具体的には、「PAN Manager」の機能を強化した「PAN Domain Manager」を今夏をめどにリリースする予定。「PAN Domain Manager」では、シングルインスタンスで256ノードをサポート。また、IO接続(ネットワークとストレージ)されている1つの筐体から別の筐体にハードウェア・フェールオーバーが可能となり、運用の効率化やコスト削減を実現するという。さらに、今年末から来年初めには、シングルインスタンスで異機種プラットフォームをサポートするとともに、異機種プラットフォーム間でのフェールオーバー機能も実現する計画。

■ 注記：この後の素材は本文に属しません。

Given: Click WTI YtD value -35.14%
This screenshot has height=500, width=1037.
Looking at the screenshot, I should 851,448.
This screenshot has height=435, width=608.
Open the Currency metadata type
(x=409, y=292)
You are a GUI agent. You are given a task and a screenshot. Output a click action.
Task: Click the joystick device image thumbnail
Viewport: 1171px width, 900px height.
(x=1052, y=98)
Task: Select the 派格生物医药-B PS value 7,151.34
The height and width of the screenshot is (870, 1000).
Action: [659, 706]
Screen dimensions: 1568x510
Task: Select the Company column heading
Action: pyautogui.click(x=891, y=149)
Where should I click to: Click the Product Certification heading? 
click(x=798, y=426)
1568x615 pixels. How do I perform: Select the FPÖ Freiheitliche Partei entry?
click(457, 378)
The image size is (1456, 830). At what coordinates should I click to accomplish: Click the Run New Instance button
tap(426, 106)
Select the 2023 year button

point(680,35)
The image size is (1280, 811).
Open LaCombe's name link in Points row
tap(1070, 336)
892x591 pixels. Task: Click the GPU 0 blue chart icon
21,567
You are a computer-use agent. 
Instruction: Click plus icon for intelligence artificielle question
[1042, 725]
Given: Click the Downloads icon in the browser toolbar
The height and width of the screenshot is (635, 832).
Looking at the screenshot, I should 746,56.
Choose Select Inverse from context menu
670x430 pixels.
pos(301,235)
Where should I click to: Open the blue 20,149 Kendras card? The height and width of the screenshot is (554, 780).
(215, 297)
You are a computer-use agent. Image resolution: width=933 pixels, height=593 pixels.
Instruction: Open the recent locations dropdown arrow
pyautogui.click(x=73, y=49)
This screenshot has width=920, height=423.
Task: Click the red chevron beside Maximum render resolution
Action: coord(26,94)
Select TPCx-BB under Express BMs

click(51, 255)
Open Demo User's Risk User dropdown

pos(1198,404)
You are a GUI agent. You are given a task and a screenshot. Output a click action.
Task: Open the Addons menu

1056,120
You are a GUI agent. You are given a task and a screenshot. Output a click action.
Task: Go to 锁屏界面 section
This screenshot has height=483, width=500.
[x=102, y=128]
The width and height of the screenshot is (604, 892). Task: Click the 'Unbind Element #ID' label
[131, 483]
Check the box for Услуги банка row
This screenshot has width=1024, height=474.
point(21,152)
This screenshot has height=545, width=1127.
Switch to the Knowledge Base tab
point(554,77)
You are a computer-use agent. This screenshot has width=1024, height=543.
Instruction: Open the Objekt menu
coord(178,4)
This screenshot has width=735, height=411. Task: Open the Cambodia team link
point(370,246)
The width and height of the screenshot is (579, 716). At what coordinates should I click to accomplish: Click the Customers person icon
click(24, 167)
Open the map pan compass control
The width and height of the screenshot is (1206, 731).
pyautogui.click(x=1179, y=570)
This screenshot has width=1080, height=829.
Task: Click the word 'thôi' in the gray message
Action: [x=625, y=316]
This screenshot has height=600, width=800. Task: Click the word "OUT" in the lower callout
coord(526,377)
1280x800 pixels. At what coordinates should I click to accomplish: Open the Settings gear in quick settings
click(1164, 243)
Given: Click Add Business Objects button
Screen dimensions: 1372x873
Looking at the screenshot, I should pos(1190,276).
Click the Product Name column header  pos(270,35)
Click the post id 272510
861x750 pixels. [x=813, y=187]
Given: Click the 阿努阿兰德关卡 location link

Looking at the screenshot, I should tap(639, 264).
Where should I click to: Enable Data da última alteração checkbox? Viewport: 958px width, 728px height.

「PAN Domain Manager」の機能概要 | テナント単位でのDR機能 |
このほか、DR(災害対策)機能の拡張も予定しており、「現在は複数の本番サイトに対して筐体単位でのDR対応だが、今後、テナント単位でのDRにも対応できるようにする。筐体単位では、災害時に同時に1台しかフェールオーバーできないが、テナント単位によって、複数筐体内にあるテナントを、同時にいくつでもフェールオーバーすることが可能となる」(イージェネラ・大木氏)としている。